• **Excerpted text**:
──────

This is related in spirit to symbolic execution and formal methods tools like Facebook’s Infer, which has been used for production bug detection at scale. Infer works by computing pre- and post-conditions for code fragments and checking whether they compose correctly. The difference with AI-driven constraint reasoning is that it can leverage a broader base of semantic knowledge, including knowledge about what security-relevant functions do in natural language terms, without requiring explicit formal specifications or hand-written analysis rules.
For the incomplete sanitizer case, the analysis can ask whether replace('../', '') prevents all known path traversal techniques. An LLM-based system knows about URL encoding, null bytes, and unicode normalization as concepts, and can reason about whether the sanitizer addresses them. A SAST tool with a declared sanitizer rule simply marks the taint as cleared.
The Precision-Recall Tradeoff
Traditional SAST tools optimize for recall: they want to surface every possible vulnerability, accepting a high false positive rate. This is a defensible choice. Missing a real vulnerability is costly; triaging a false positive is annoying but cheap. The report is designed to be reviewed by a security engineer who filters it down.
AI-driven analysis shifts the optimization toward precision: report only what the system is confident is a real vulnerability. This changes the output from a list to review to a set of findings to act on directly. There’s no triage step, but there’s also reduced visibility into what the tool checked and didn’t check.

──────

• **Data to examine**:
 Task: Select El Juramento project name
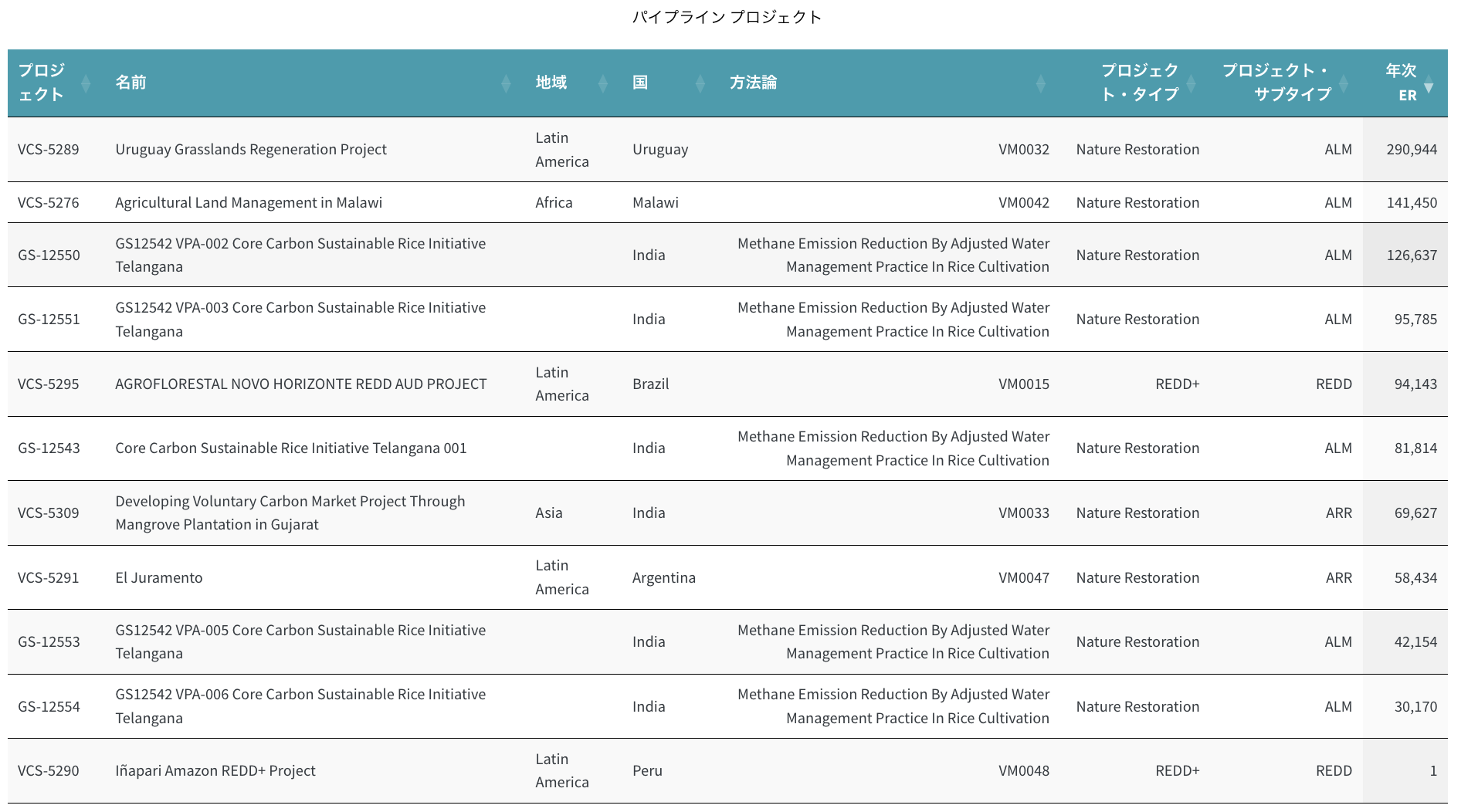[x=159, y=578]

──────

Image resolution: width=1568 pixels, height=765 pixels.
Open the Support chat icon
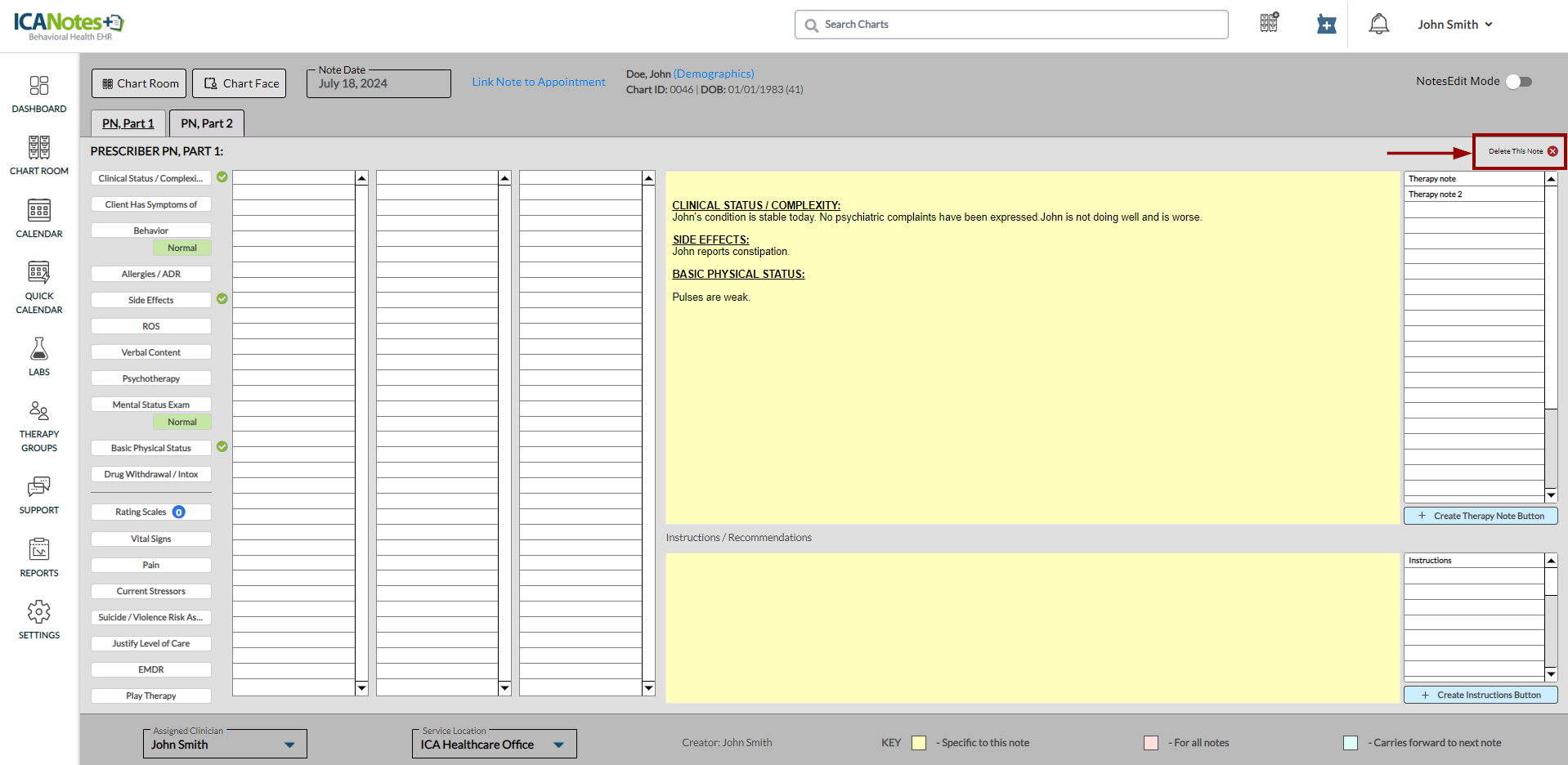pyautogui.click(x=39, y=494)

──────

• **Problem 1**: According to the text on security analysis, what do traditional SAST tools optimize for?
• **Problem 2**: Copy the part of the text on security analysis starting with "For the incomplete" and going on through "taint as cleared.".
• **Problem 3**: Proceed with the text on security analysis from its last sentence.

• **Answer space 1**: Recall

• **Answer space 2**:
For the incomplete sanitizer case, the analysis can ask whether replace('../', '') prevents all known path traversal techniques. An LLM-based system knows about URL encoding, null bytes, and unicode normalization as concepts, and can reason about whether the sanitizer addresses them. A SAST tool with a declared sanitizer rule simply marks the taint as cleared.

• **Answer space 3**:
The precision focus creates a coverage gap. SAST tools can enumerate the rules they apply and claim coverage over specific vulnerability classes. AI analysis doesn’t have a rule list. When it doesn’t report a vulnerability, you can’t easily tell whether the code is safe or the analysis simply didn’t model that vulnerability class. For a formal security audit, that distinction matters considerably.
Tools like CodeQL attempt to bridge this by making their query language auditable, so you can inspect exactly what analysis was performed and write new queries to extend coverage. AI-based systems face a different auditing challenge: explaining a finding in natural language is not the same as providing a formal proof that the reasoning is complete and correct.
What This Means in Practice
The Codex Security approach is better suited for developers who want to know what to fix, not what to review. For security engineers running comprehensive audits, the lack of a structured report and explicit coverage claims is a real limitation. These are different use cases, and conflating them produces either too much noise or false confidence in coverage.
The more interesting question is whether AI constraint reasoning can be made auditable over time. Formal verification tools like Lean and Coq show that machine-checkable proofs are achievable for software properties; the challenge is automating specification inference at scale. If AI systems can generate not just findings but verifiable reasoning traces, the precision advantage carries without the auditability cost. That combination, high confidence findings with transparent reasoning, would represent something genuinely new in security tooling rather than a repackaging of existing techniques.
Static analysis tools have always had the same underlying constraint: they can see what the code looks like, but reasoning about what it does requires something more. AI systems that can close that gap will produce genuinely different results, and that starts with not treating a pattern-match report as equivalent to a vulnerability assessment.